|
Home > Archive > Web Servers on Unix and Linux > March 2004 > Fastest/best auth method ?
You are viewing an archived Text-only version of the thread.
To view this thread in it's original format and/or if you want to reply to
this thread please [click here]
| Author |
Fastest/best auth method ?
|
|
|
| Hi, what is the best method of authentication if you had a site with a
restricted area with quite a lot of users.
I have decided I don't want to use .htpasswd (I was here a little while
ago asking some questions about that and permissions)
What is better/faster out of auth_dbm or auth_mySQL ? I read this on
one site:
"mod_auth_mysql, like other apache authentication modules, is used in
order to protect pages with username/password. The unique thing is that
the passwords and usernames is stored in a mysql database for much
quicker access. Also, unlike the previous implementation of the module,
SQL links are kept alive in between hits to acheive even better
performance."
But I thought mysql databases could be notoriously sluggish sometimes.
Is auth_mySQL still better than standard auth with .htpasswd ?
Thanks for any info
j
| |
| Juha Laiho 2004-03-21, 4:34 am |
| j said:
>Hi, what is the best method of authentication if you had a site with a
>restricted area with quite a lot of users.
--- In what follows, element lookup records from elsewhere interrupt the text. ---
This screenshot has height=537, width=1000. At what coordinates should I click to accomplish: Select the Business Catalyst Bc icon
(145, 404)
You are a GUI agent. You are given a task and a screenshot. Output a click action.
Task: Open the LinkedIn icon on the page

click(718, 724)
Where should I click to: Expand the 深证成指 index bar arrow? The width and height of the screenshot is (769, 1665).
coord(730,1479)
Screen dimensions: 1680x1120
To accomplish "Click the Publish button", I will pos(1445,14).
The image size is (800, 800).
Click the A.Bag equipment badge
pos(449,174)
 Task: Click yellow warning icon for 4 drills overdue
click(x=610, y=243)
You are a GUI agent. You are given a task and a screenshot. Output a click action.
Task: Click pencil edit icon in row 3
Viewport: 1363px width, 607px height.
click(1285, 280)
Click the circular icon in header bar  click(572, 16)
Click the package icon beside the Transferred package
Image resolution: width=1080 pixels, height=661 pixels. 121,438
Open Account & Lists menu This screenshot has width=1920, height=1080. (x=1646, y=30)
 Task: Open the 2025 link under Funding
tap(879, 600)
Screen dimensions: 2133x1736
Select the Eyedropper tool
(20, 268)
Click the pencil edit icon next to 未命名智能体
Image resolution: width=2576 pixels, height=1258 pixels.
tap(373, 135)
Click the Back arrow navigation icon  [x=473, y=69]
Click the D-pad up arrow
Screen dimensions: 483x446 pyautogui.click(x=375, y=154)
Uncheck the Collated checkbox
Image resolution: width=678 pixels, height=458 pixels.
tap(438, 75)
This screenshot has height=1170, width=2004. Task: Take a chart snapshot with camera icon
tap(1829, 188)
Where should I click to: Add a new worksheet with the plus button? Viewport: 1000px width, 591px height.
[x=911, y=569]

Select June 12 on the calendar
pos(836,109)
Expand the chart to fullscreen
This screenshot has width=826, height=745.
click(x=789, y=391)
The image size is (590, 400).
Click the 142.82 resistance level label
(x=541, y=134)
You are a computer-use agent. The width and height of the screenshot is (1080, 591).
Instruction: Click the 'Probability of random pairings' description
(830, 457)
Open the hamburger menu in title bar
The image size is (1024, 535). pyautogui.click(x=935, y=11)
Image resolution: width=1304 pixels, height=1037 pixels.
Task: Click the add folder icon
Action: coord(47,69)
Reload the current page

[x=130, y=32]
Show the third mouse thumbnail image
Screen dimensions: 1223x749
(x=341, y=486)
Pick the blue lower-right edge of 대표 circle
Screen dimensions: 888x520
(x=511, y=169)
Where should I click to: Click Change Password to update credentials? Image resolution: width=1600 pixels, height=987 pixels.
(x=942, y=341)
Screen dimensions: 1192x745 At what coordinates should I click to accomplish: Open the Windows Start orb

If that "quite a lot" is something in thousands, then I guess you see
significant differences in performance.
>What is better/faster out of auth_dbm or auth_mySQL?
I'd go for auth_dbm, esp. if the authentication is the only thing that
requires database. Then, if the site functionality is complex enough
to need a database, then it'd probably be time to give up with www
server based authentication and switch to application authentication,
where the mysql solution may become the preferred one.
So, if your site doesn't otherwise require MySQL, using mysql for auth
will bring a new suite of software to care for (keep running, and keep
updated). DBM, however, is just a library which you compile within your
www server, and thus doesn't bring any new processes to your server.
Performance should easily match that of mysql with persistent connections;
for the authentication data structure mysql is overkill, whereas I'd
consider DBM a perfect match (the data structure is a key-value pair,
without any larger relations to any other data, and what DBM is is
storage mechanism for key-value pairs).
>But I thought mysql databases could be notoriously sluggish sometimes.
>Is auth_mySQL still better than standard auth with .htpasswd ?
No direct answer to this (either..), but with bad queries you can make
any relational database sluggish (but then, here the data isn't complex
enough to give possibility to do bad queries). What you're comparing
here is finding a correct value from an unsorted list of items either
with an index or without one. Consider doing the same by hand: if your
list is five values, you most probably find the correct value faster
directly from the list than by first looking up through an index (baing
sorted in the order of your key data and giving you line number for
your value data), and then looking at the actual list. However, when
your list grows beyond some length (hundred entries should be well past
of the threshold for great majority of people), it'll become faster to
first look up the desired value from the index, and via the index result
fetch the desired data.
So, the optimal break-even point might be somewhere between 50-100
entries in your user database, but even with .htpasswd I wouldn't
expect you to have performance problems even with 1000-line .htpasswd
files (unless your site is very busy - as in consistently having
several requests per second).
--
Wolf a.k.a. Juha Laiho Espoo, Finland
(GC 3.0) GIT d- s+: a C++ ULSH++++$ P++@ L+++ E- W+$@ N++ !K w !O !M V
PS(+) PE Y+ PGP(+) t- 5 !X R !tv b+ !DI D G e+ h---- r+++ y++++
"...cancel my subscription to the resurrection!" (Jim Morrison)
| |
|
| In article <c3jmn6$nov$1@ichaos.ichaos-int>, Juha Laiho
<Juha.Laiho@iki.fi> wrote:
> j said:
>
> If that "quite a lot" is something in thousands, then I guess you see
> significant differences in performance.
>
>
> I'd go for auth_dbm, esp. if the authentication is the only thing that
> requires database. Then, if the site functionality is complex enough
> to need a database, then it'd probably be time to give up with www
> server based authentication and switch to application authentication,
> where the mysql solution may become the preferred one.
>
> So, if your site doesn't otherwise require MySQL, using mysql for auth
> will bring a new suite of software to care for (keep running, and keep
> updated). DBM, however, is just a library which you compile within your
> www server, and thus doesn't bring any new processes to your server.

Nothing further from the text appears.